Scheduling and Binding Example - 2021.2 English

Vitis High-Level Synthesis User Guide (UG1399)

Document ID
UG1399
Release Date
2021-12-15
Version
2021.2 English

The following figure shows an example of the scheduling and binding phases for this code example:

int foo(char x, char a, char b, char c) {
 char y;
 y = x*a+b+c;
 return y;
}
Figure 1. Scheduling and Binding Example

In the scheduling phase of this example, high-level synthesis schedules the following operations to occur during each clock cycle:

  • First clock cycle: Multiplication and the first addition
  • Second clock cycle: Second addition, if the result of the first addition is available in the second clock cycle, and output generation
Note: In the preceding figure, the square between the first and second clock cycles indicates when an internal register stores a variable. In this example, high-level synthesis only requires that the output of the addition is registered across a clock cycle. The first cycle reads x, a, and b data ports. The second cycle reads data port c and generates output y.

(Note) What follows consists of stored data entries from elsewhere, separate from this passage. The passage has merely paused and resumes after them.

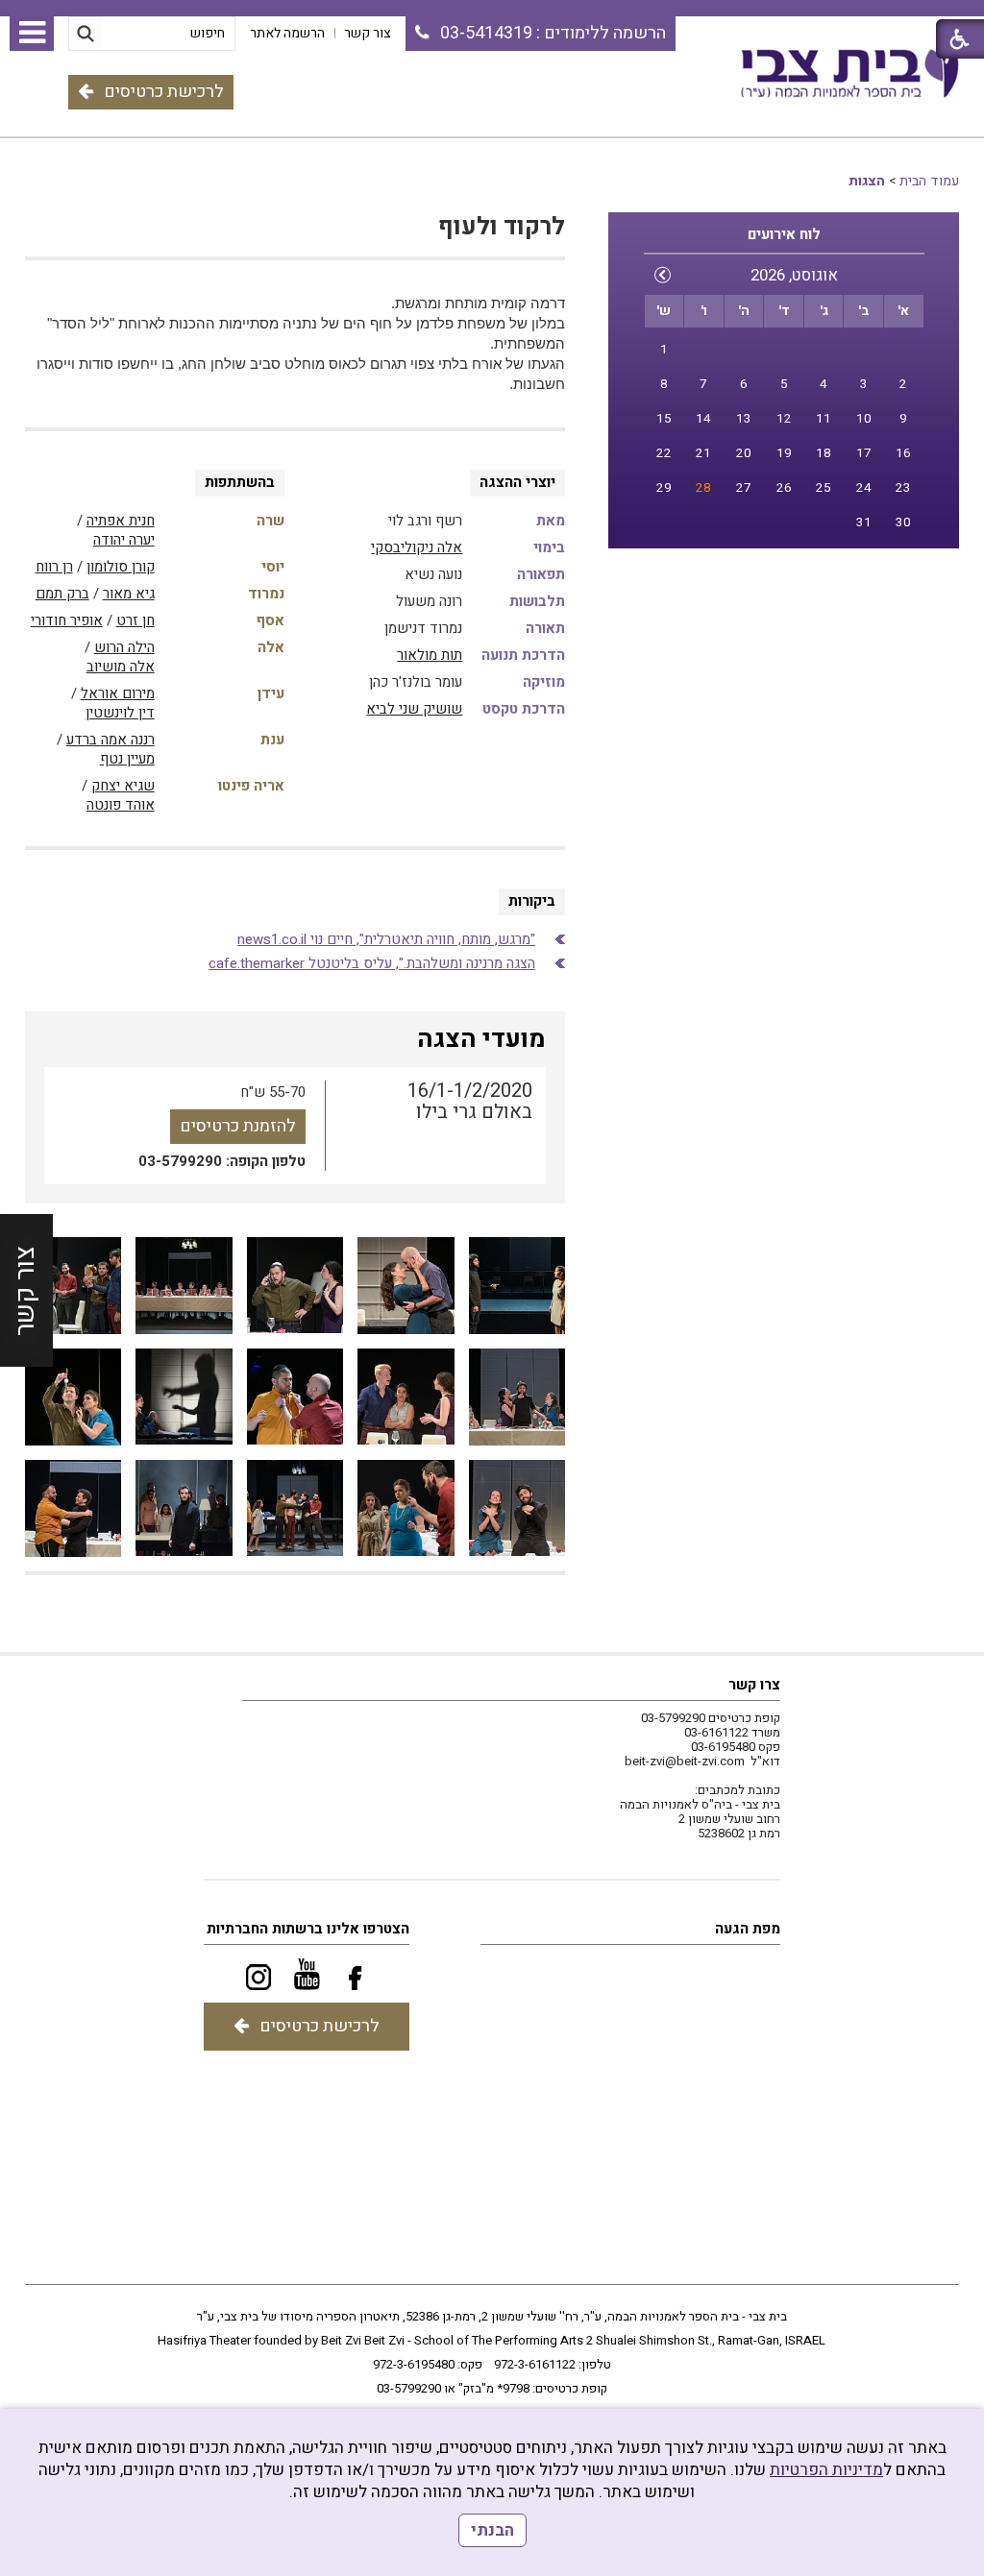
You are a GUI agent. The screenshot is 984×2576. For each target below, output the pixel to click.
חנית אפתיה (120, 520)
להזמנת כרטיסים (238, 1126)
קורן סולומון (120, 566)
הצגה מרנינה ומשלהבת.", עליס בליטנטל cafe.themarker (372, 963)
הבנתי (492, 2530)
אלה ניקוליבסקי (416, 547)
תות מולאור (429, 655)
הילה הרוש (124, 647)
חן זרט (135, 620)
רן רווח (54, 566)
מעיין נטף (127, 758)
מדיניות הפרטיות (826, 2470)
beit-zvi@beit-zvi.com (685, 1761)
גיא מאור (129, 593)
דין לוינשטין (120, 712)
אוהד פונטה (120, 804)
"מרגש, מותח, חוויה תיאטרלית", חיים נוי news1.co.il (386, 939)
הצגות (867, 181)
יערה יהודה (124, 539)
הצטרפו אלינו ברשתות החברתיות (308, 1928)
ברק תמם (62, 593)
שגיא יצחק (123, 785)
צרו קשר (754, 1684)
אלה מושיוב (120, 666)
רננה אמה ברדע (110, 739)
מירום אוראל (118, 693)
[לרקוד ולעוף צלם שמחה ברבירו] (517, 1285)
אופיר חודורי (67, 620)
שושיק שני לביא (414, 708)
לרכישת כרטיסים (164, 92)
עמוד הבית (929, 181)
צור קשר (25, 1291)
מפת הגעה (747, 1928)
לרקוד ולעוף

In the final hardware implementation, high-level synthesis implements the arguments to the top-level function as input and output (I/O) ports. In this example, the arguments are simple data ports. Because each input variable is a char type, the input data ports are all 8-bits wide. The function return is a 32-bit int data type, and the output data port is 32-bits wide.

Important: The advantage of implementing the C code in the hardware is that all operations finish in a shorter number of clock cycles. In this example, the operations complete in only two clock cycles. In a central processing unit (CPU), even this simple code example takes more clock cycles to complete.

In the initial binding phase of this example, high-level synthesis implements the multiplier operation using a combinational multiplier (Mul) and implements both add operations using a combinational adder/subtractor (AddSub).

In the target binding phase, high-level synthesis implements both the multiplier and one of the addition operations using a DSP module resource. Some applications use many binary multipliers and accumulators that are best implemented in dedicated DSP resources. The DSP module is a computational block available in the FPGA architecture that provides the ideal balance of high-performance and efficient implementation.